You also need to keep verifying against the database server that you are still the owner of the lock and that the connection didn’t drop / fail and released it behind your back. And of course, there may be a delay between losing the lock and finding out about that.

That leads us to the most serious problem: Race conditions. In this case, even if the code handled all such scenarios nicely, we have to take into account the fact that we are dealing with separate resources here. In our example, we have Postgres for the leader election and the printer as the protected resource. The two nodes are competing on the lock, and then one of them starts printing. The lock is lost because of a network reset. At this point, Postgres frees the lock and the other node is able to lock it. It starts to run its own printing jobs.

Let’s say that the first node has a way to detect that it lost the lock. There is still the issue of how fast that can happen. It is very likely that at a certain point, you’ll have two nodes that believe that they are the leader. That is a Bad Thing.

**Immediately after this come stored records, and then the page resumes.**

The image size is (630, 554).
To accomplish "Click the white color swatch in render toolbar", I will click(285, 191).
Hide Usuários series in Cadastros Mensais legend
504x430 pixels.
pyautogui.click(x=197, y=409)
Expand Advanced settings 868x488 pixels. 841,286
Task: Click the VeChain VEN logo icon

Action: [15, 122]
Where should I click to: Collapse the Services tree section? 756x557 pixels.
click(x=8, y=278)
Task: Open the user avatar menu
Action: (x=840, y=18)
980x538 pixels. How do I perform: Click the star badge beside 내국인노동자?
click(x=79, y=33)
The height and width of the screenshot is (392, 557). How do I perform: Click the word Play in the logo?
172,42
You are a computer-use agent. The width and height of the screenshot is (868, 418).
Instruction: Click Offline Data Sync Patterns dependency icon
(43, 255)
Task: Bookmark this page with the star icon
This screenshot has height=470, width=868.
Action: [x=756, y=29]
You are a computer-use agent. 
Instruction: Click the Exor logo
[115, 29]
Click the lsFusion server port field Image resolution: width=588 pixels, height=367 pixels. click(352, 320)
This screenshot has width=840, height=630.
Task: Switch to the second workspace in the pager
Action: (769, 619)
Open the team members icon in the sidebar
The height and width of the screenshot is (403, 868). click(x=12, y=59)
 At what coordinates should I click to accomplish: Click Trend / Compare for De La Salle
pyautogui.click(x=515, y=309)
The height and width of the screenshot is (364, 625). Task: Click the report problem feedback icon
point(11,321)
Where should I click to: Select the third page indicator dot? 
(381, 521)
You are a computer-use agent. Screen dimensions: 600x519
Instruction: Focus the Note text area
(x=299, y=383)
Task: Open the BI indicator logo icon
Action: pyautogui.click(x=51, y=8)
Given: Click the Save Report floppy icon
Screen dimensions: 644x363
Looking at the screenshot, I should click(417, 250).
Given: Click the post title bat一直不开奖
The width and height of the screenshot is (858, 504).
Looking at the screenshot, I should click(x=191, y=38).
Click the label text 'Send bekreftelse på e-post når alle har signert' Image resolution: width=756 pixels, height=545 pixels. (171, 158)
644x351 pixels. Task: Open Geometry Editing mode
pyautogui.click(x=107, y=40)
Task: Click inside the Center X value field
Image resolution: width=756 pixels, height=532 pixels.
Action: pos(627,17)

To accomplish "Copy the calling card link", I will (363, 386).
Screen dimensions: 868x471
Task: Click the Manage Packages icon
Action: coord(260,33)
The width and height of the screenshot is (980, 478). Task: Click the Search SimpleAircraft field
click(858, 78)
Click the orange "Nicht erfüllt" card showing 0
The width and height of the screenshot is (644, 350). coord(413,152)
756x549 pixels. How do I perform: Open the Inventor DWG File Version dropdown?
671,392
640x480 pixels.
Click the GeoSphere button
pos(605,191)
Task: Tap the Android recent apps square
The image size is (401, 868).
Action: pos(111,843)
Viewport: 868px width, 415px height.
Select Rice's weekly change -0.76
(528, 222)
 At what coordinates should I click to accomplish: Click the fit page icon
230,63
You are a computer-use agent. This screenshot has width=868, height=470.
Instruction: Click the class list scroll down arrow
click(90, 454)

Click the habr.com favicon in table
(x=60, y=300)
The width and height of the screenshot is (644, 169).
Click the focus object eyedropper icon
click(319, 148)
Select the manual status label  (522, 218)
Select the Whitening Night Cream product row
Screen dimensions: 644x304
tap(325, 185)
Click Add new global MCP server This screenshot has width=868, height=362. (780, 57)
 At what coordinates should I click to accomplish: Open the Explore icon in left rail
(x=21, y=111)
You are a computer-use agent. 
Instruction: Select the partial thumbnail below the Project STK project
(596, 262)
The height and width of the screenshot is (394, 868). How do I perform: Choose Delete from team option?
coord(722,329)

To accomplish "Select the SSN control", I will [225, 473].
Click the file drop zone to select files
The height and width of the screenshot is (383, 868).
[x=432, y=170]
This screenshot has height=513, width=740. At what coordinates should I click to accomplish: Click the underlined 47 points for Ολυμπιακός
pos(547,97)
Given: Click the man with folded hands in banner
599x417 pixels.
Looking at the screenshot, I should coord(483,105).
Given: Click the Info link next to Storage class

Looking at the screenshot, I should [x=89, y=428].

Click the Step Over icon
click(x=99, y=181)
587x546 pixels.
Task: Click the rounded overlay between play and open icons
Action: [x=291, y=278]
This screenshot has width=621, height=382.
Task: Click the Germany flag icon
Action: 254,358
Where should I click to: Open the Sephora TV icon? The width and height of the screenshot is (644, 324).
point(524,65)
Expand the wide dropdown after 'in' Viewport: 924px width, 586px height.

A couple of years ago, GitHub was down for more than a day because of exactly this kind of a scenario. I analyzed the issue at the time in detail.

In this case, using the system above, you are pretty much guaranteed to have a messed up printing job, with pages from multiple jobs mixed together.

If you really care about consistency in the leader operations, you can’t just run things using a leader election. You have to run everything through the same mechanism. In GitHub’s example, they used Raft (a distributed consensus algorithm), but they used that to make decisions on a separate system, so there was a guarantee for inconsistency in that system.

In other words, you are either all in to distributed consensus or you should be out. Note that being out is fine, if you don’t care about short periods of multiple leaders. But if you need to ensure that this is the case, you cannot make it work without building it properly from the ground up.